Public static void main(String[] args) is dead

New main semantics and what actually changed

  • Commenters link to JEP 445/512 and stress that public static void main(String[] args) is not “dead”; the new style is syntactic sugar over a generated class and main method.
  • The new feature mainly targets single-file / entry-point programs: you can write void main() (with optional String[] args) and even top‑level functions/variables, but they live in an implicit unnamed class and aren’t generally accessible from other files.
  • Some are disappointed this doesn’t generalize into true package‑level methods or multiple public types per file; they see it as a minimal, special‑case hack.

Teaching, boilerplate, and beginner experience

  • Many recount being told in school to “just type this incantation” without understanding classes, static methods, or String[] args.
  • Supporters say reducing boilerplate helps day‑1 learners focus on logic instead of ceremony and typo‑prone syntax.
  • Skeptics argue the old form taught useful concepts early and that copying a fixed entry‑point once is a tiny part of real code; some even found it satisfying as it gradually became understandable.
  • There’s broader agreement that Java is a poor first language compared to more concise, syntax‑light options, but this change is seen as a step in the right direction.

Free functions, OOP purity, and design philosophy

  • Heated debate over the lack of true free functions: some call requiring every function to sit in a class a “perversion” that adds fake complexity.
  • Others note the JVM fundamentally has only classes and arrays; many languages (Clojure, Scala, Kotlin) already hide this with compiler tricks.
  • Several criticize Java as “class‑oriented” rather than genuinely object‑oriented; references to “Kingdom of Nouns” and overuse of verb‑classes, factories, and design patterns.

Java’s evolution and comparisons

  • Opinions on Java range from “never horrible, hate overblown” to “finally becoming not horrible after ~30 years.”
  • Many see Java 8 (lambdas) as the watershed; records and pattern matching are also praised, often compared favorably to earlier experiences with Scala and Kotlin.
  • Discussions of primitives vs boxed types (int/Integer) touch on performance, HFT, and ergonomics; some argue the duality is a serious design wart, others say autoboxing largely mitigated it.
  • Timeline comparisons highlight that Scala and C# offered concise main/top‑level code years earlier; Kotlin is described as a “Ruby‑ish static” compromise that Java devs can adopt easily.

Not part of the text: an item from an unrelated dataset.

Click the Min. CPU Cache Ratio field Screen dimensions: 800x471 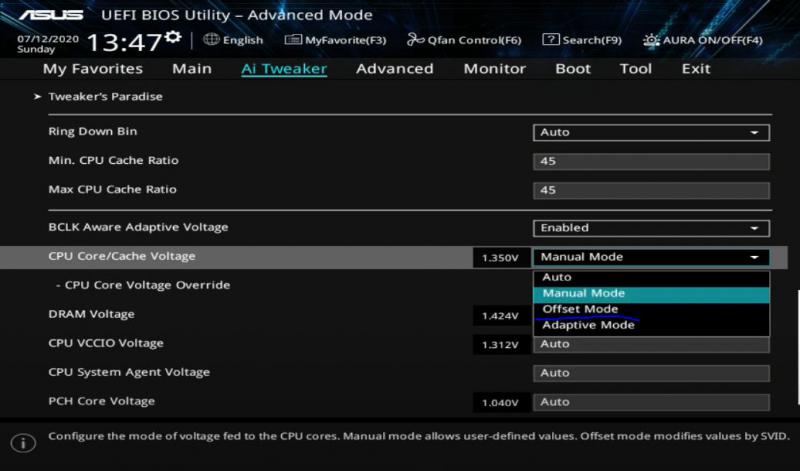click(651, 161)
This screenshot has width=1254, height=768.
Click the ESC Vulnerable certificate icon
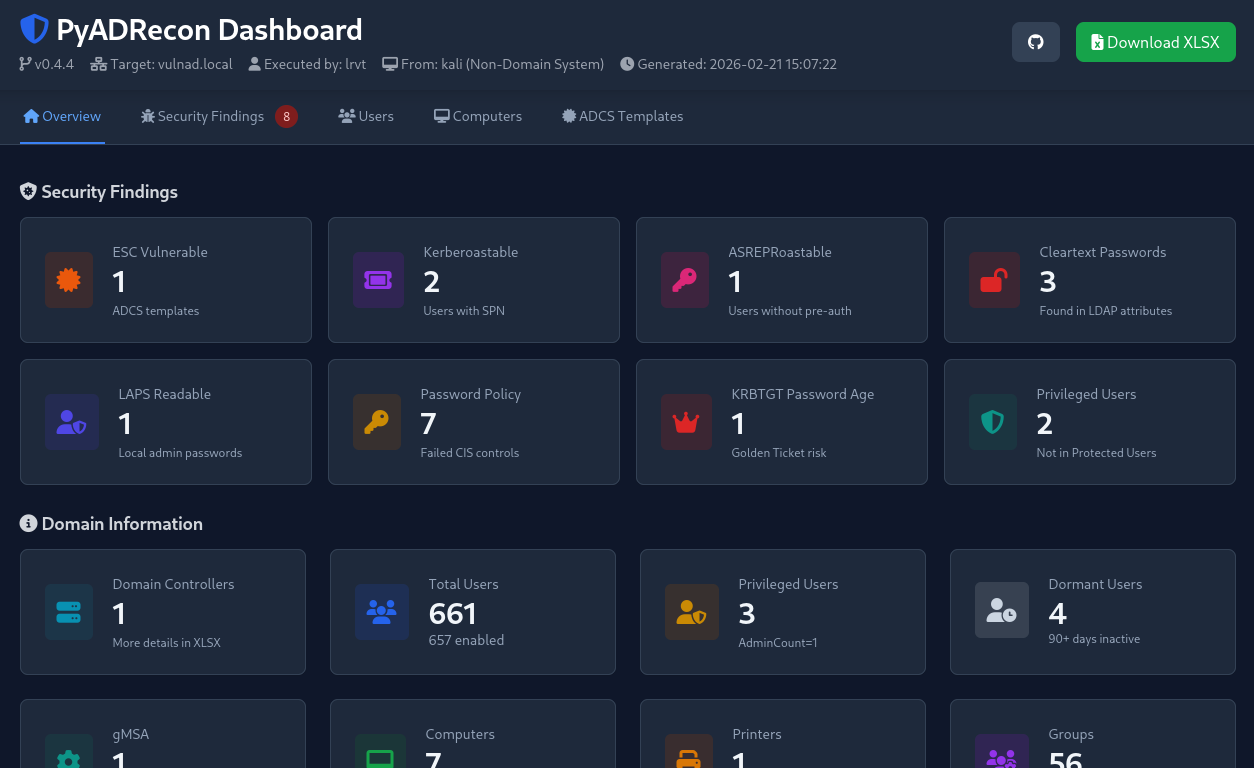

Culture, frameworks, and real‑world impact

  • Several argue Java’s biggest problems are cultural: overengineering, framework fetishism (Spring, old J2EE), and massive, slow‑starting applications.
  • Others note that in large, long‑lived enterprise systems, how main is written is essentially irrelevant.
  • Net view: the change is welcomed for teaching, scripting, and aesthetics, but seen as minor for seasoned developers, and not a fundamental shift in how serious Java code is structured.